The Wellington Branch of NZSA met at the Thistle Inn on Monday evening for their branch meeting.   We were sponsors for the regional prize for the National Flash Fiction competition and Janis Freegard came along to read her winning entry (runner up in the National competition and winner of the regional prize) – Elephant.   What a pity if you missed it!   I see that the winning stories are not yet in print as the organisers are considering an anthology.   So, if you didn’t join us on Monday, you will have to wait a while before you hear this delightful and very clever piece.   This was followed by two recently published local writers who came to talk to us, Gigi Fenster (left) and Catherine Robertson (right).   Catherine had stepped in at the last minute when Ellie Catton was unable to get to Wellington on time (flying back from the UK).

               What a terrific conversation we had.   Both writers were very generous, open and entertaining.   We started with Gigi who decided to interrogate the ‘Jewish Novel’ and to ask us, (and herself), is there really such a thing?   I haven’t read Gigi’s highly praised (The Herald describes it as a standout debut) novel ‘The Intentions Book’ but it seems that it has been touted as New Zealand’s first Jewish-themed novel.    Gigi evidently was taken by surprise to be asked this question in an interview with North and South.   She told us she had looked up the definition of a Jewish Novel and reeled off all the usual suspects – Roth, Potok, Kafka, Bellow, et al, - and she had quite a bit assistance on this  from our very well read audience.      Then very humorously, and in quite some detail, Gigi described a conversation with her sister on this very topic which might well have been a piece of dialogue from a Woody Allen movie and more or less proved her point to the audience, if not to herself – indeed her sister had no qualms at all – yes, it is a Jewish novel. 
  
               Catherine and Gigi are friends which is how we were able to ask Catherine with such short notice to step into the breach.    She is a very funny woman and her talk to us was a series of running jokes read with speed, humour and anecdotes about where the jokes came from.   Once again the audience joined in when she began reciting the Cockney Alphabet and couldn’t remember all of it.   She told us that she was raised on humour citing her grandfather as one strong influence and her father as the king of puns.    Catherine, like Gigi, has been genre-cast and so, like it or lump it, her novels are considered chick-lit; her latest replete with a pink girly cover.   But this is one very smart writer and you realised very quickly that we’re not talking fluff.    She told us that she wrote to 19 UK Agents before she found someone to represent her and she’s gone on to be the hot new girl at Random with her best-selling ‘The Sweet Second Life of Darrel Kincaid’, and a new novel due out soon ‘The Not So Perfect Life of Mo Lawrence’.

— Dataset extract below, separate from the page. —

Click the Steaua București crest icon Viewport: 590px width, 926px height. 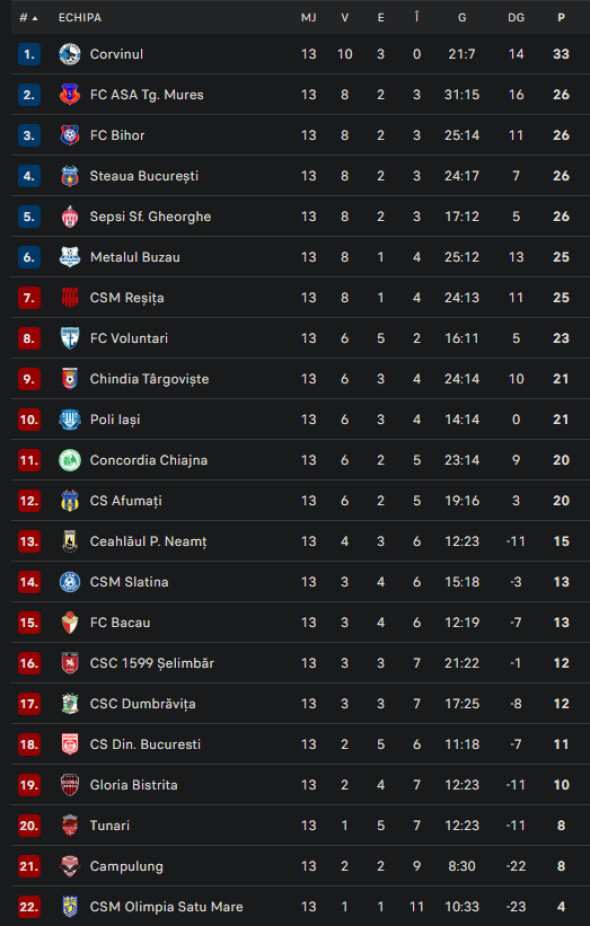69,176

               Interestingly, in the audience was another friend of the two guest speakers, Bronwyn Evans, a writer for Regency Romance who was very modest and humble about her work, but we were all extremely interested and would love to hear more from her.   And hopefully, with some encouragement, we will.   What shone through in the conversations with these writers was their overall disregard for genre, and that they were writing to their strengths and respectful of each other’s writing and talent.  It was suggested (by Gigi I think) that books might perhaps be displayed in shops by colour rather than by genre.    
               The highlight of the evening for me and I think for others, was the honesty and humour of the two guest writers.   They were interrogating their own success in some way and you very quickly learned that success is not some magic formula or sudden luck.  We were not a large group and this afforded a quite intimate exchange, turning the presentations into a kind of conversation.    I can’t help thinking how fortunate we are to have so much talent on our doorstep, and now of course, I have at least two more novels on my list of ‘must reads’ and so should you.